ADR-027: Docker Image Size Optimization (Deferred Technical Debt)
ADR-027: Docker Image Size Optimization (Deferred Technical Debt)
Status: Accepted Date: 2026-01-12 Deciders: Development Team Related: ADR-026 (Self-Hosted Docker Registry)
Context
During implementation of the self-hosted Docker registry (ADR-026), we discovered that our Docker images are significantly larger than optimal:
Current Image Sizes
| Service | Size | Status |
|---|---|---|
| Frontend | 213MB | ✅ Optimized (multi-stage build) |
| Auth Service | 762MB | ❌ Unoptimized |
| Community Service | 867MB | ❌ Unoptimized (largest) |
| Request Service | 480MB | ❌ Unoptimized |
| Reputation Service | 480MB | ❌ Unoptimized |
| Notification Service | 480MB | ❌ Unoptimized |
| Messaging Service | 324MB | ❌ Unoptimized |
| Feed Service | 465MB | ❌ Unoptimized |
| Cleanup Service | 348MB | ❌ Unoptimized |
| Geocoding Service | 209MB | ❌ Unoptimized |
| Social Graph Service | 497MB | ❌ Unoptimized |
| Total | ~5GB | ❌ Could be ~1.7GB (66% reduction) |
Root Causes of Large Images
-
Build Tools Retained (281MB per service)
- Python3, make, g++ installed for bcrypt compilation
- Not removed in final image (no multi-stage build)
-
Full node_modules (155MB per service)
- Includes devDependencies (TypeScript, testing tools, etc.)

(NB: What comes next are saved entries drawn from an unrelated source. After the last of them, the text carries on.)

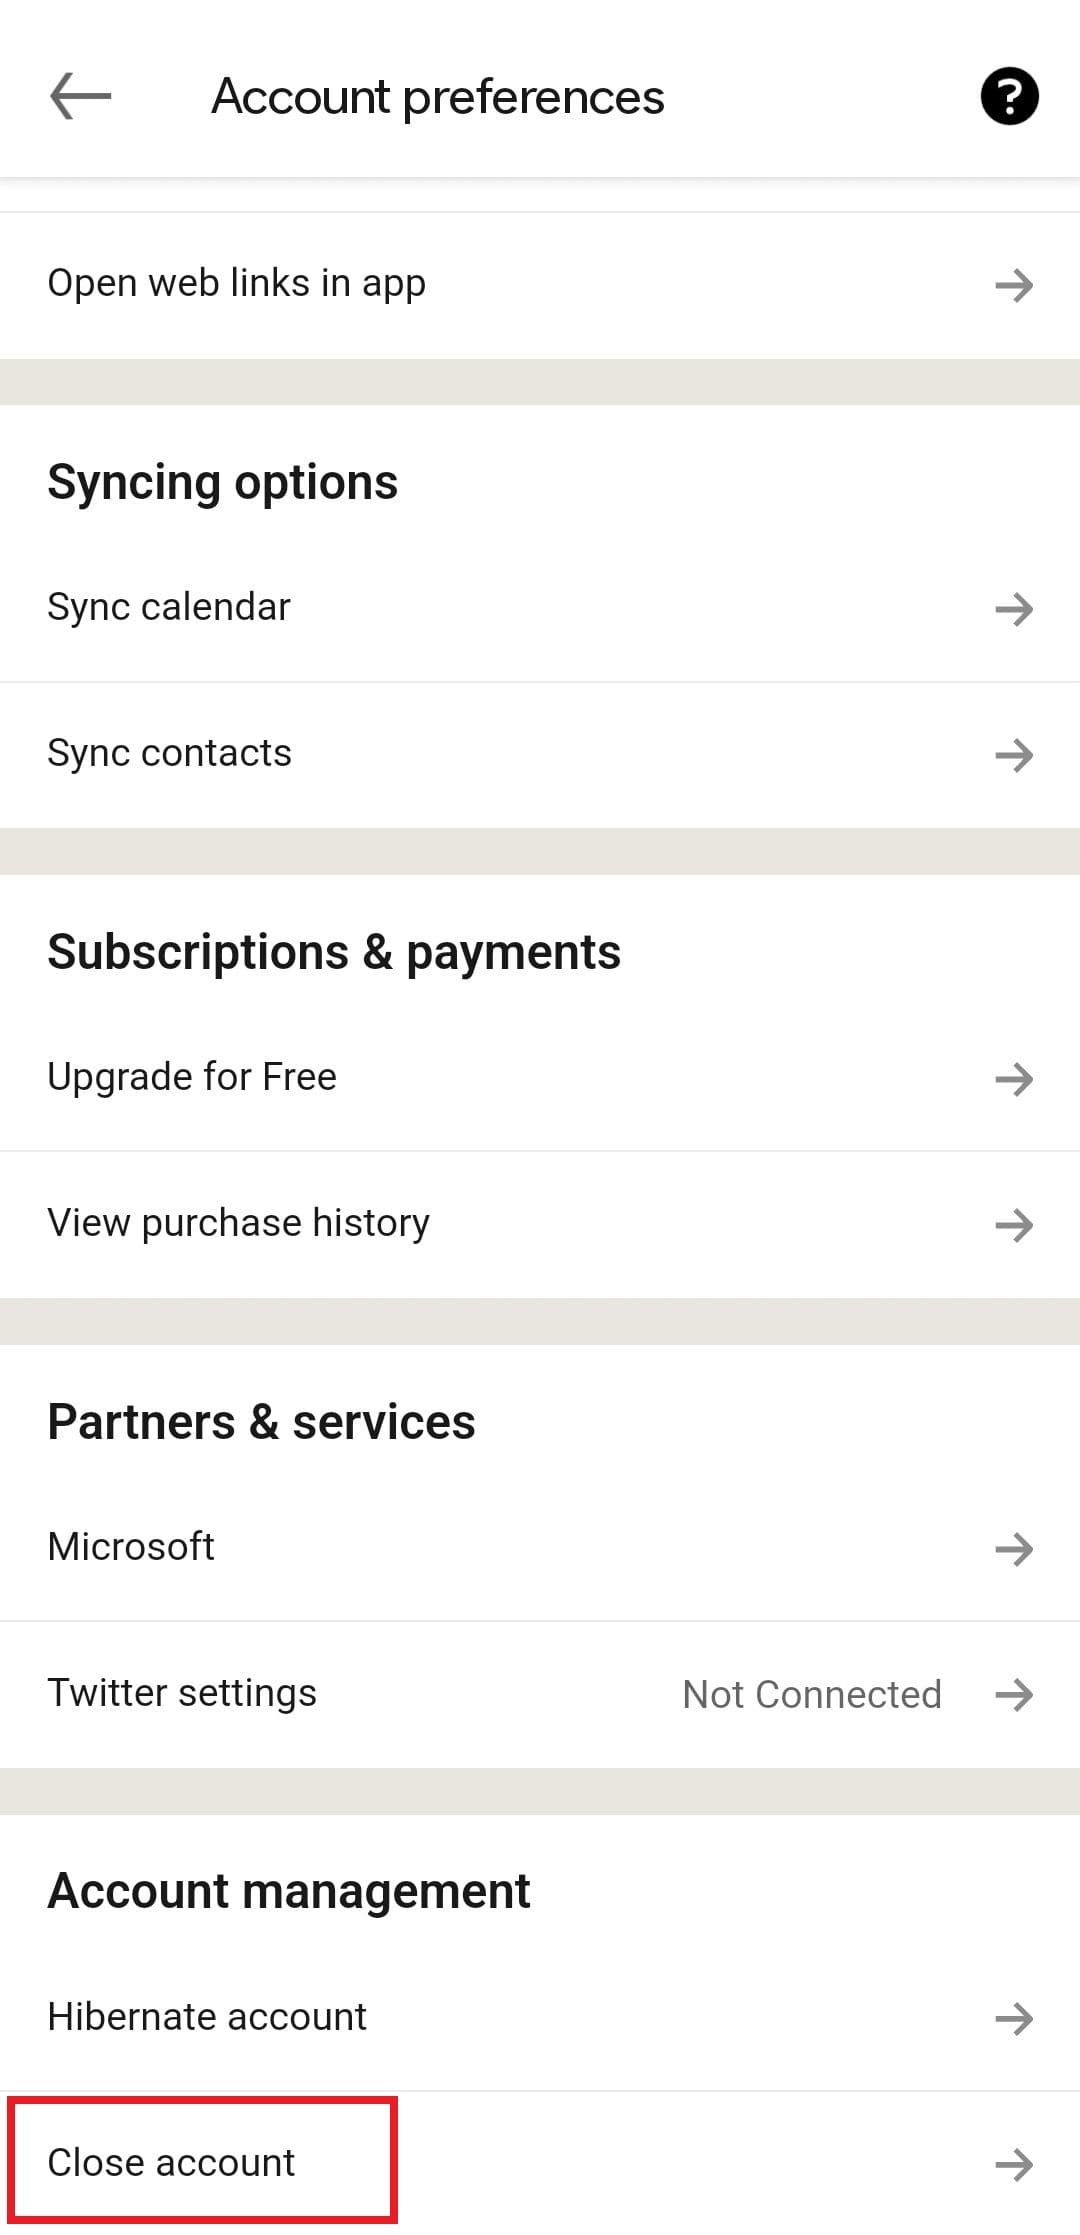The image size is (1080, 2235).
Task: Select Open web links in app
Action: point(236,284)
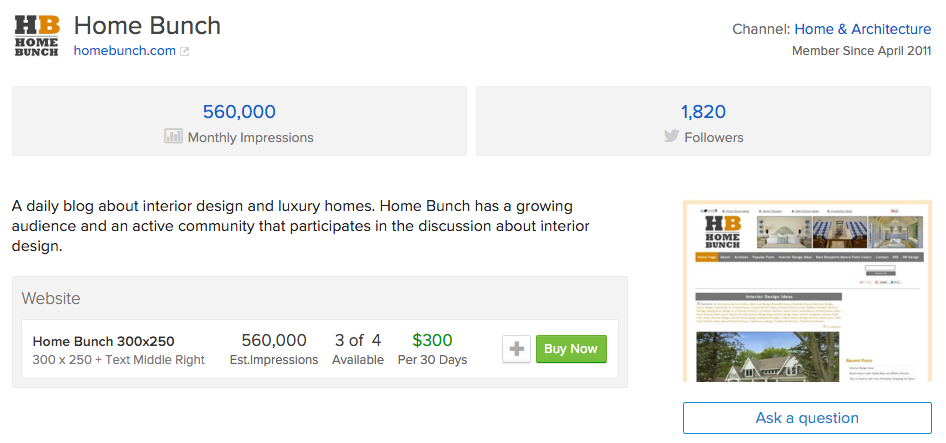Click the $300 per 30 days price
946x443 pixels.
432,341
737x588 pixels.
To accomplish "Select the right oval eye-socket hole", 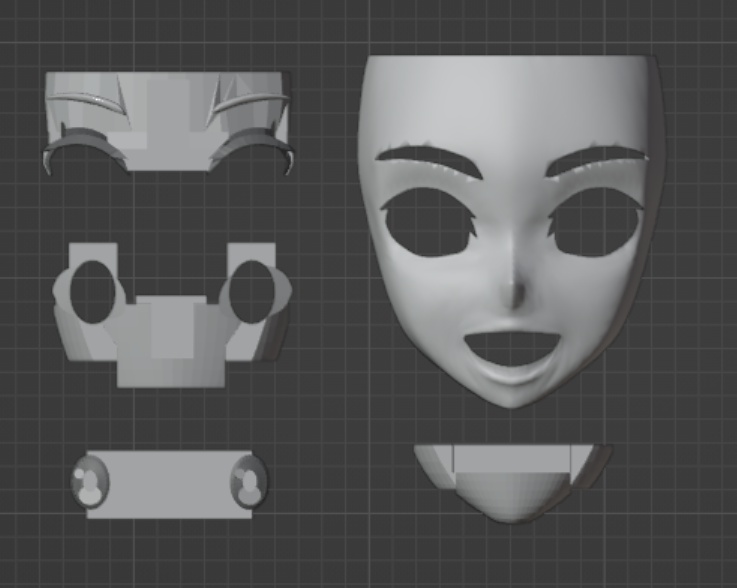I will coord(251,292).
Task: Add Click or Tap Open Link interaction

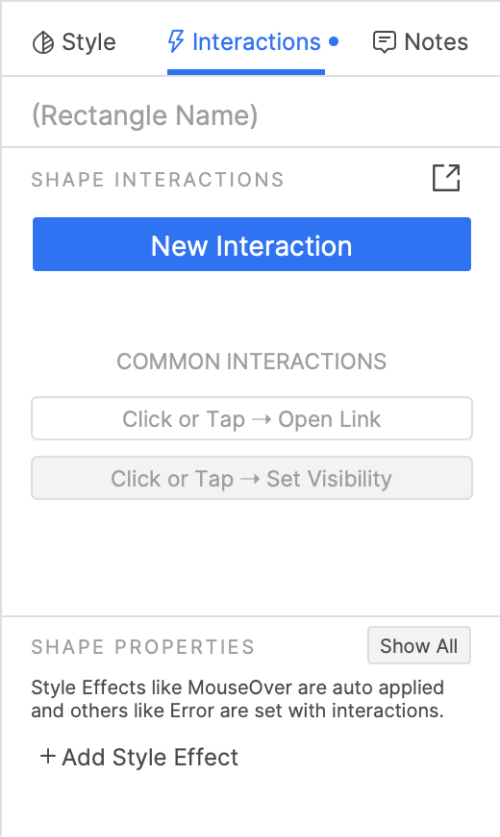Action: [252, 418]
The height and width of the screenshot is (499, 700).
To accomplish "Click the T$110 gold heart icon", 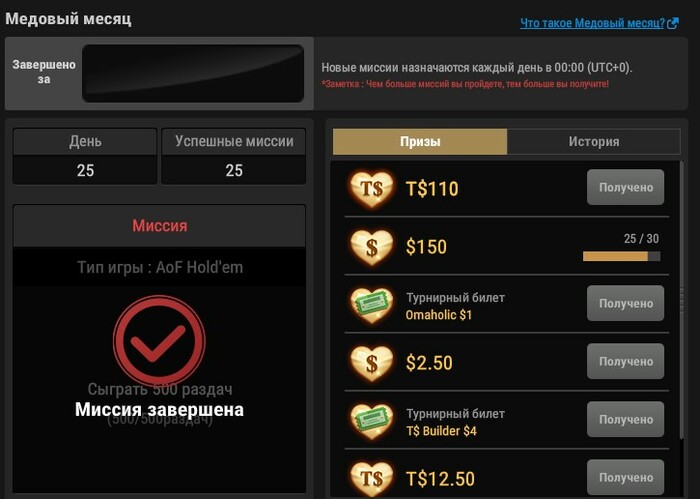I will click(371, 189).
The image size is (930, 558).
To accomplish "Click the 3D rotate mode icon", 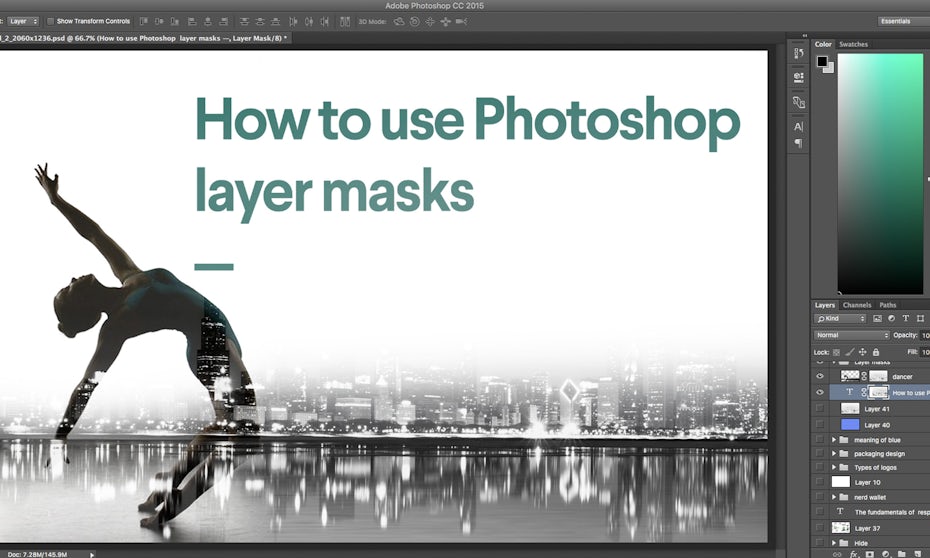I will point(399,21).
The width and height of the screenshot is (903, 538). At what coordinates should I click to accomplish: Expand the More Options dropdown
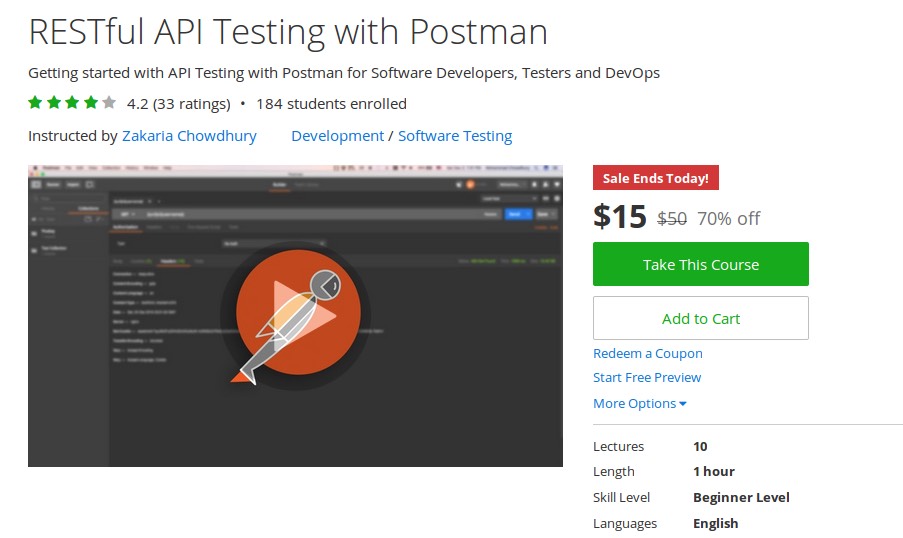[x=639, y=403]

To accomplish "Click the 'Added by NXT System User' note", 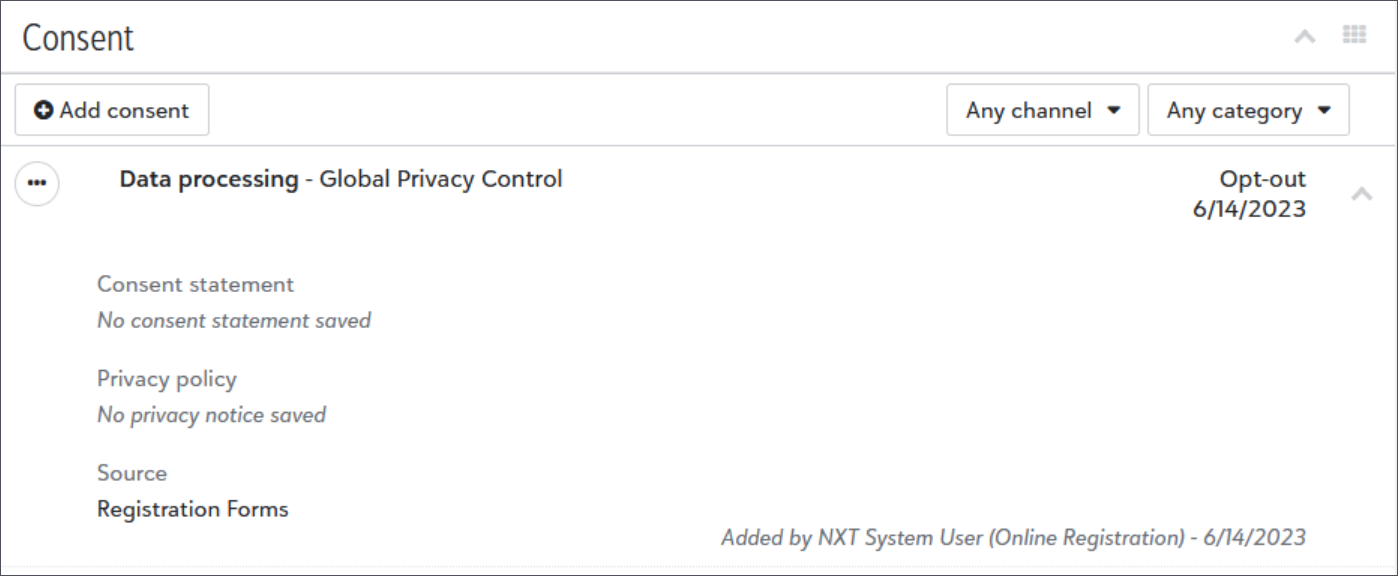I will pos(1013,537).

- Not pruned to production-only dependencies
-
Source Files Included (~10MB per service)
- TypeScript source files (not needed after compilation)
- Test files and documentation
- Build artifacts
-
No Multi-Stage Builds
- All intermediate layers remain in final image
- Dockerfile pattern: Install → Copy Everything → Run Dev
- Missing production optimization
Optimization Potential
With proper multi-stage builds:
# Current (auth-service): 762MB
FROM node:18-alpine
RUN apk add --no-cache python3 make g++ # 281MB kept!
RUN npm install # 155MB with devDeps
COPY . . # Everything copied
CMD ["npm", "run", "dev"]
# Optimized: ~150MB (80% smaller)
FROM node:18-alpine AS builder
RUN apk add --no-cache python3 make g++
RUN npm ci --only=production
RUN npm run build
FROM node:18-alpine AS runtime
COPY --from=builder /app/dist ./dist
COPY --from=builder /app/node_modules ./node_modules
CMD ["node", "dist/index.js"]
Potential savings:
- Per service: 480MB → 150MB (~330MB saved)
- Total: 5GB → 1.7GB (~3.3GB / 66% reduction)
Decision
We will defer Docker image optimization and document it as technical debt for future work.
Why Defer?
-
Self-Hosted Registry Solves Immediate Problem
- No storage limits (vs 500MB GHCR free tier)
- 5GB images fit comfortably on production server
- Cost is $0 regardless of image size
-
Limited Impact on Workflow
- First push: 5GB takes ~15 mins (1.7GB would take ~5 mins)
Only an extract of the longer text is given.